Milton’s staff & Board members are concerned about this recent State report.  As a learning institution, we seek to learn from our many successes, and areas where we need to improve. These test results have caused us to look introspectively at what we do in terms of preparing our students. While the numbers referenced in the UW Remedial report aren’t what we’d like them to be, we have already initiated steps to help all our students be “College & Career Ready” through a very deliberate effort to align our curriculum. Our dedicated staff continually work to strengthen instructional practices.  As an aside, our school district has twice in the past three years been recognized by State educational leaders for just those efforts.

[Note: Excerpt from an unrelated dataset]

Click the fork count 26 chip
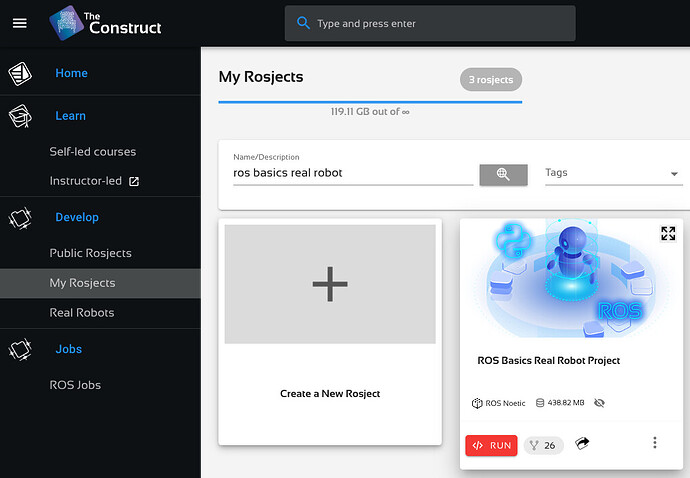 point(543,445)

A bit more perspective to this issue can be found in the wide variety of ways in which our school district is measured.  In 2014, MHS students led the area with the highest ACT composite scores in the region.  In 2015, the SDM had the highest Badger Forward Exam scores, and in 2016, the State’s DPI Accountability Report card found us to be exceeding expectations, with all four elementary schools receiving the highest rank of “Significantly Exceeding Expectations”.  Simply put, one assessment alone doesn’t define our school district, but instead, a wide variety of them, reviewed holistically, affords us the opportunity to learn more about our teaching and learning, and how we can best prepare our students for post high school endeavors – the very essence of college and career ready.

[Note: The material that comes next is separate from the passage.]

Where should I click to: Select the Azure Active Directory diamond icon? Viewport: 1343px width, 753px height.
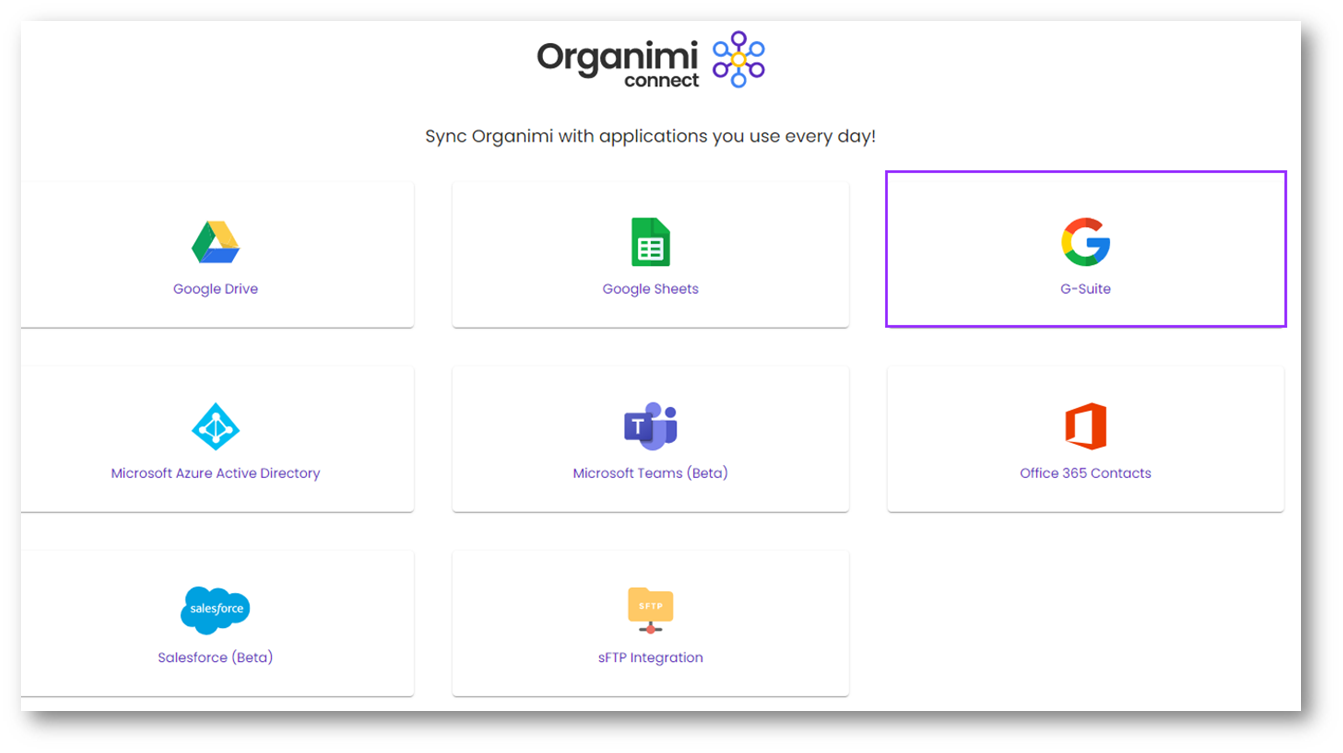(215, 427)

I have the utmost confidence in our dedicated staff to continue to use this data, as it does with all of our assessments and build upon the many things that we are doing well, while embracing improvement opportunities. The School District of Milton is about excellence and success.  We are on track with that vision.  Our programs and curriculum are rigorous.  Our culture is caring & nurturing.  Our staff members are dedicated, ultimate professionals. We are constantly moving toward improvement.

Opportunity, Achievement, and Community - alive & well & working.

Jon Cruzan

President, School District of Milton – Board of Education

Friday, February 10, 2017

Our Students & Our Future

Welcome to the first post of Kids Matter, a new venture in blogging for me and, thus, an opportunity to share my thoughts and perceptions on the School District of Milton from my lens as President of the School Board.   

Over the past several weeks I have created and taken advantage of opportunities to speak directly with Milton students.  As a School Board member, I believe this is the primary group I have been elected to serve.  Sure, most of them don‘t vote, and most of them don’t pay taxes yet.  However, students are the individuals most significantly impacted by the decisions we make every other Monday night at our School Board meetings.  Our students represent our future.

During this stretch of time I’ve had the privilege to engage students on all ends of our educational spectrum.  Whether speaking with MHS kids who chose to attend and/or speak at our Board listening session in December, or reading to our youngest of students in Mrs. Well’s Pre-K class at Milton West, I am compelled to consider not only their future and the future of our community but also how both are very much related.

As I listened to their comments and answered their questions I became very reflective.  Our family has been blessed to live in this community for fifty years.  We’ve seen a lot of change and a lot of progress across those years. Some of that change was welcomed and some met with understandable resistance.  However, those in leadership positions had the courage to try to make things better for us, and for our community.  It is for those reasons that I, and fellow community leaders, choose to serve others in positions of leadership. I like to call it paying the civic rent I owe to Milton. We are trying to make things a little bit better for this generation and the next, just as others did before us.

While visiting our schools and listening to our students I am reminded of this calling and this duty. Our facilities discussion is one that has now gone on for more than a decade.  Our students and our community will forever be impacted by the decisions we make or don’t make and the actions we take or don’t take.  While the debates are often understandably intense and clouded with the intensity of adult conversations discussing concepts like need and want, affordability and taxes, and phrases like “good enough”, I believe we must never lose sight of what these discussions are truly about – a collective effort to try to make things better in our schools for our students and our community.

The coming months will provide opportunities for you to engage me personally and our entire Board of Education as we continue this important discussion.  It is my sincere hope that, as a community, we can come together to re-focus on that shared vision, and do what is best for our students and our future.

Opportunity, Achievement, Community  - created by our drive for excellence.